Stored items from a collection
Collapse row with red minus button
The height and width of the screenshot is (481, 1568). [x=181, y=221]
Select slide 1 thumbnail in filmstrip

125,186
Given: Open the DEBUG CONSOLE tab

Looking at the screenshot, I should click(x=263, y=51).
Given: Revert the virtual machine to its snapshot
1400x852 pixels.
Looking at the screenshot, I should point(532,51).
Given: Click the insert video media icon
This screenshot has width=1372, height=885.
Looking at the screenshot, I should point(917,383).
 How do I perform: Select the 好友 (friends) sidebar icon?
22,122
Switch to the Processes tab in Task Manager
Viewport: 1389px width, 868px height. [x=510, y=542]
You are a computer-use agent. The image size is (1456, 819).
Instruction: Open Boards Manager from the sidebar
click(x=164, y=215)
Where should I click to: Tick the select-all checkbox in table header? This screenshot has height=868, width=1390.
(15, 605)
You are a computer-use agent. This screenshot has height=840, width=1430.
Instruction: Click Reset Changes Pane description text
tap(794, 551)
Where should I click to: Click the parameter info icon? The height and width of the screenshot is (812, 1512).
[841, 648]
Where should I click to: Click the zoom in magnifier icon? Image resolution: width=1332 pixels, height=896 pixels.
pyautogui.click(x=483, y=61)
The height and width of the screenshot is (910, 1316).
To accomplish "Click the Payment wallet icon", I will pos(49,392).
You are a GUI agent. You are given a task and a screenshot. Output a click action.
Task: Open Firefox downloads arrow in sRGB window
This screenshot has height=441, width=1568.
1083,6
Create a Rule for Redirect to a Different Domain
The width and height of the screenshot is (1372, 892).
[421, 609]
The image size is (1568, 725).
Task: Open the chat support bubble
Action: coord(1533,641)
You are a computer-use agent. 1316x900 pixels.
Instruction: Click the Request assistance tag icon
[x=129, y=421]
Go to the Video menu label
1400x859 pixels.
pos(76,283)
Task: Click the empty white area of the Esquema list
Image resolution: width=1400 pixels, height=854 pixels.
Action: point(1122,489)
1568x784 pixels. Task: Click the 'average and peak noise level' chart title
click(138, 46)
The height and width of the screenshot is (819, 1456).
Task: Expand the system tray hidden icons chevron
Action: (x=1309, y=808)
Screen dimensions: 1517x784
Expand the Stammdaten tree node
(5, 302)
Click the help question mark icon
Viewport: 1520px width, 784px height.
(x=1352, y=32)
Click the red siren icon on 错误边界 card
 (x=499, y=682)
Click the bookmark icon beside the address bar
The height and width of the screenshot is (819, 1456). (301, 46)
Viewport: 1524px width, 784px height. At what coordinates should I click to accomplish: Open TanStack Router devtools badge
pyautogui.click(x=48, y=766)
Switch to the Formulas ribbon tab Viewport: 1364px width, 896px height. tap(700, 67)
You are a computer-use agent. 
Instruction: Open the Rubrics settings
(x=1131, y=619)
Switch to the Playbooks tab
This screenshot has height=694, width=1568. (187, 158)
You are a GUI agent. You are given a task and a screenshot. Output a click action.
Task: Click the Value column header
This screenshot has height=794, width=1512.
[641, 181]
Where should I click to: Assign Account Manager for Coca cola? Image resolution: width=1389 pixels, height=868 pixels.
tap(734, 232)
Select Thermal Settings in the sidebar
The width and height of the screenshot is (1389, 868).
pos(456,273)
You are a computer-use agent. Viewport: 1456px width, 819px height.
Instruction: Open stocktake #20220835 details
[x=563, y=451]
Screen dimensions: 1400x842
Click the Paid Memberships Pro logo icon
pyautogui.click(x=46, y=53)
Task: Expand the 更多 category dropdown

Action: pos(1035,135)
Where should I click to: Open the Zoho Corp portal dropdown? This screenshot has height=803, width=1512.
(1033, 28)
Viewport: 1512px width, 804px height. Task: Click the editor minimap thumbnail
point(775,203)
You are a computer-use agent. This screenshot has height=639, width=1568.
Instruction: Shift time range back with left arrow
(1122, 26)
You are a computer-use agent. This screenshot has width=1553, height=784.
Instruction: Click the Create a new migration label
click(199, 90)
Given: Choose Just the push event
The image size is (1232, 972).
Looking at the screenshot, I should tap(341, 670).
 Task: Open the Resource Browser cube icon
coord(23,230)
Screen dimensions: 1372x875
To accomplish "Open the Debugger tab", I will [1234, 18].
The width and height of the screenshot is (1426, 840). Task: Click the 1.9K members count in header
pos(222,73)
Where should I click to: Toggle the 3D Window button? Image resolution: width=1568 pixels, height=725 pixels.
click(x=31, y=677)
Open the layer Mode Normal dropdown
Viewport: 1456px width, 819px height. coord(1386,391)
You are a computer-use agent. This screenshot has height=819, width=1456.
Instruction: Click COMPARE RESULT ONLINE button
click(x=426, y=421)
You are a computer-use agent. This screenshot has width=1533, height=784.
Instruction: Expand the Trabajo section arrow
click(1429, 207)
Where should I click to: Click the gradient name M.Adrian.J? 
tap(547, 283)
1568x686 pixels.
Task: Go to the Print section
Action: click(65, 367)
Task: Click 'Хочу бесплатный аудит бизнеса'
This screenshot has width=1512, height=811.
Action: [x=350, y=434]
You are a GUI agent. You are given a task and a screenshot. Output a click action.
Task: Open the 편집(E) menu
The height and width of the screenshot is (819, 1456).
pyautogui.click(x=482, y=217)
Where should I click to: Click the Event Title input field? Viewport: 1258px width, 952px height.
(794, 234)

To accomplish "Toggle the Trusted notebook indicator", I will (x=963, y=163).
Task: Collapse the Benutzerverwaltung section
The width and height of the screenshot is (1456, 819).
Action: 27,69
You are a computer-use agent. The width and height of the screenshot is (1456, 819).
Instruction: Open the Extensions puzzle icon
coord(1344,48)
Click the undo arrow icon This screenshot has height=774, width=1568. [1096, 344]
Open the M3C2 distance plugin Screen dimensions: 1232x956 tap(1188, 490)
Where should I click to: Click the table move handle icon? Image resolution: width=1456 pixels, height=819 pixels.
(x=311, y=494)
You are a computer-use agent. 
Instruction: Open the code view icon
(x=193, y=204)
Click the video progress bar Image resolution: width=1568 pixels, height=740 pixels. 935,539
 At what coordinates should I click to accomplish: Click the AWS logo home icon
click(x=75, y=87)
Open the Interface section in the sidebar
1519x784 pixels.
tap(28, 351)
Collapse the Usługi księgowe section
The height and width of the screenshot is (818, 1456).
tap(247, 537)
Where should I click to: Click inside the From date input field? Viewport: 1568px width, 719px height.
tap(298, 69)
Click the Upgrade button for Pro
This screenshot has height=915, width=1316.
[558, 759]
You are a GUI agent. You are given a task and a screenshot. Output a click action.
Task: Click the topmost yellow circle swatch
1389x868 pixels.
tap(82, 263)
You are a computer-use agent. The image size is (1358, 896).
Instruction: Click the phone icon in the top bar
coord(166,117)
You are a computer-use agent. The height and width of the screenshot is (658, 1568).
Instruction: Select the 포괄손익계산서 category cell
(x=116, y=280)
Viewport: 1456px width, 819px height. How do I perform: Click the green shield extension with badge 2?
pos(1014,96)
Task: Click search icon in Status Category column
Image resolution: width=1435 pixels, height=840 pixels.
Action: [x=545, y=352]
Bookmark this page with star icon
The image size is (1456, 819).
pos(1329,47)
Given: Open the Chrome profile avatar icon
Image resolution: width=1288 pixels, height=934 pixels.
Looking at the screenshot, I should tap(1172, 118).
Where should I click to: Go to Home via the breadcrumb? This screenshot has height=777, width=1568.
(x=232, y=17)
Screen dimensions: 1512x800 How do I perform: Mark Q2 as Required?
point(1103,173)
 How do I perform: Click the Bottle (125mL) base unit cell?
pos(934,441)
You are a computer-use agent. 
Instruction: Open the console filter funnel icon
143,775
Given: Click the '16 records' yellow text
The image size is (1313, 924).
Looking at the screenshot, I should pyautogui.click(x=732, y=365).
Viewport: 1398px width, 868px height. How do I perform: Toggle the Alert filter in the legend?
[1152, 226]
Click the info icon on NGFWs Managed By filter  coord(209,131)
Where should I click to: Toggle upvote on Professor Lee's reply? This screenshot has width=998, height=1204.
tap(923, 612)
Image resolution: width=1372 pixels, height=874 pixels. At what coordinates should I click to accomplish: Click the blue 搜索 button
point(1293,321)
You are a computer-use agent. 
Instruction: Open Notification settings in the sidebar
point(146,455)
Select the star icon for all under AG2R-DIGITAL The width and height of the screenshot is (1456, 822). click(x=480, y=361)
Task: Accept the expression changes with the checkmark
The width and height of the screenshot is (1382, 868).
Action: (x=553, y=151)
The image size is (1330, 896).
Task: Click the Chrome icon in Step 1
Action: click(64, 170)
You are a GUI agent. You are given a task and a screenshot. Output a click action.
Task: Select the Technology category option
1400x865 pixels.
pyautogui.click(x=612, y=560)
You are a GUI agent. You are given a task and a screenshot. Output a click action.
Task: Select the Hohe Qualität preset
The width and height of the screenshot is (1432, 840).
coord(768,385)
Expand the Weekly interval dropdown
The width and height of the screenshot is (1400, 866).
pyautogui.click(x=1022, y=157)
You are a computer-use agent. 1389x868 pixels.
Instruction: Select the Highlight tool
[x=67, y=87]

→ **Required action**
One number makes up the answer: the number of lines among the entries that include the word "column".

→ **Task solution**
2